Bouteflikas Revanche

Geiseldrama Die Befreiungsaktion der Armee Algeriens wird im Westen kritisiert. Doch sie zeigt vor allem eines, das Land will nicht in den Sog des Mali-Konflikts geraten
Einfahrt in eine Todeszone
Einfahrt in eine Todeszone

Foto: Kjetil Alsvik / AFP

Es ist so, als ob die algerische Regierung sagen wollte: Wir haben euch gewarnt, dass bei einer Intervention in Mali ein regionaler Flächenbrand droht. Und wenn Frankreich meint, ihn auslösen zu müssen, wird Algerien ihn auf seinem Territorium nach Kräfte zu löschen versuchen. Deshalb gibt es keine Verhandlungen mit den Geiselnehmern auf dem Gasfeld von In Amenas, deshalb gibt die Armee kein Pardon und schert sich wenig um das Leben der Betroffenen. Ob es sich nun um die eigenen Leute oder Ausländer handelt. Eine grausame Strategie, auf die Regierungen und Kommandeure zurückgreifen, deren Staaten im Krieg stehen, wenn ein militärischer Vorteil sehr viel und ein Menschenleben nur noch sehr wenig wert sein kann.

Vieles spricht dafür, dass Präsident Bouteflika den in seinen Land einsickernden islamistischen Verbänden keinen Fußbreit Boden gönnen, vor allem keine Operationsfreiheit zugestehen will. Der malische Konflikt soll sein Land so wenig wie möglich destabilisieren. Am besten gar nicht. Schon bei den ersten Anzeichen, wird das mit aller Gewalt unterbunden wie auf dem BP-Gasfeld. Das allein ist die Erklärung für Verlauf und Ergebnis des Angriffs auf die Anlagen von In Amenas.

Trauma der bleiernen Jahre

Die Kombattanten der Organisation Al-Qaida im Islamischen Maghreb wie auch bewaffnete Tuareg verfügen seit Jahren über Rückzugsräume in der algerischen Sahara. Nun aber droht dieses Areal zum Gefechtsfeld zu werden. Zum asymmetrischen Krieg der vielen, offenbar koordiniert handelnden Al-Qaida-Filialen in Nordafrika gehört eine vernetzte Strategie: In Mali kämpfen, in Algerien den Energiesektor attackieren, in Somalia eine französische Geisel töten, in Mauretanien die Nachhut ausbilden, im Niger den Uranbergbau im Blick haben … Das ist sehr viel mehr als der berühmte Flügelschlag des Schmetterlings, der in Algerien zum Orkan anschwillt.

Schriftliche Aufgaben:
- 1) Nenne alle Länder, die im Algerien-Kommentar in der Aufzählung nach „eine vernetzte Strategie:“ vorkommen.
- 2) Nimm den Algerien-Kommentar dort auf, wo er aufhört, und schreib ihn weiter.
Die Zeilen darunter haben mit dem Algerien-Kommentar nichts zu tun.

Bereitgestellte Zeilen:

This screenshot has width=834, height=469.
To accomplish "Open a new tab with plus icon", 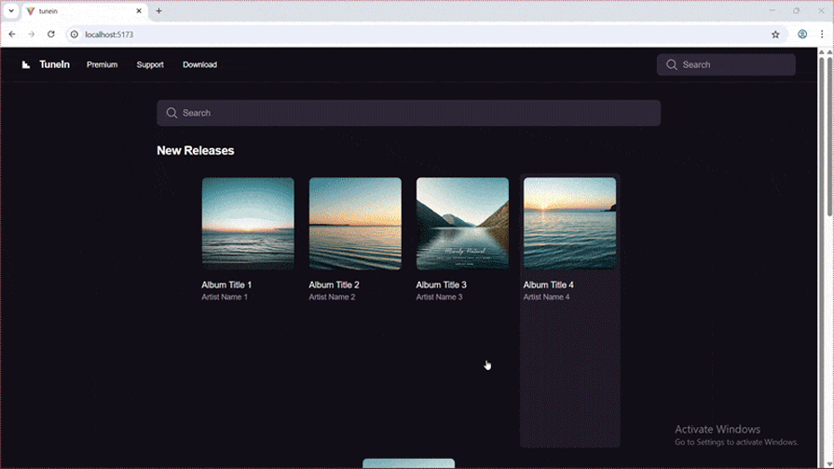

---

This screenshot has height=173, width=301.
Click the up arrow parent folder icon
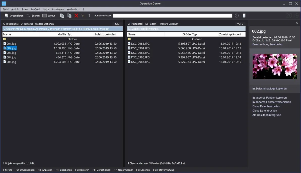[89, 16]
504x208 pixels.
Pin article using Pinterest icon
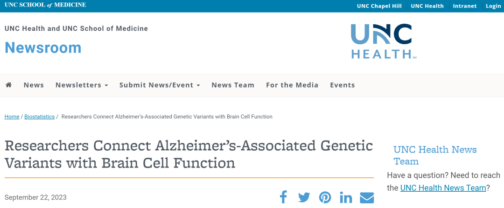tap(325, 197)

Antworten je Aufgabe:
- 1) Mali, Algerien, Somalia, Mauretanien, Niger

- 2)
Nur allzu frisch ist in diesem Land die Erinnerung an das Jahrzehnt des Grauens nach 1990. Während dieser bleiernen Jahren kam es zum Bürgerkrieg zwischen einer islamistischen Guerilla der Islamischen Heilsfront (FIS) und der Armee. In ländlichen Regionen wurde die Bevölkerung an manchen Orten zwischen den Fronten förmlich zerrieben. 120.000 Tote – manche Bilanzen sagen 150.000 – waren zu beklagen. Die Opferzahlen erinnerten an das Grauen im Unabhängigkeitskrieg mit Frankreich zwischen 1955 und 1962. Wer diesen Vergleich heraufbeschwor, hatte nicht übertrieben, weil die Massaker in ländlichen Gemeinden und die Bestialität des Mordens allein alles übertrafen, was es bis dahin gegeben hatte.

Beim Besuch Francois Hollandes Ende 2012 in Algier hatte die algerische Regierung davor gewarnt, das bei einer Eskalation in Mali die Ausläufer des Bebens Algerien nicht verschonen würden. Die von Präsident Bouteflika betriebene nationale Versöhnung sei in Gefahr. Um das zu verhindern, hatte sich Algier ausdrücklich als Vermittler angeboten, um mit den islamistischen Kämpfern und Tuareg-Sezessionisten in Nordmali zu verhandeln. Noch allem, was in nur einer Woche in Mali und Algerien geschehen ist, sind Verhandlungen aussichtslos.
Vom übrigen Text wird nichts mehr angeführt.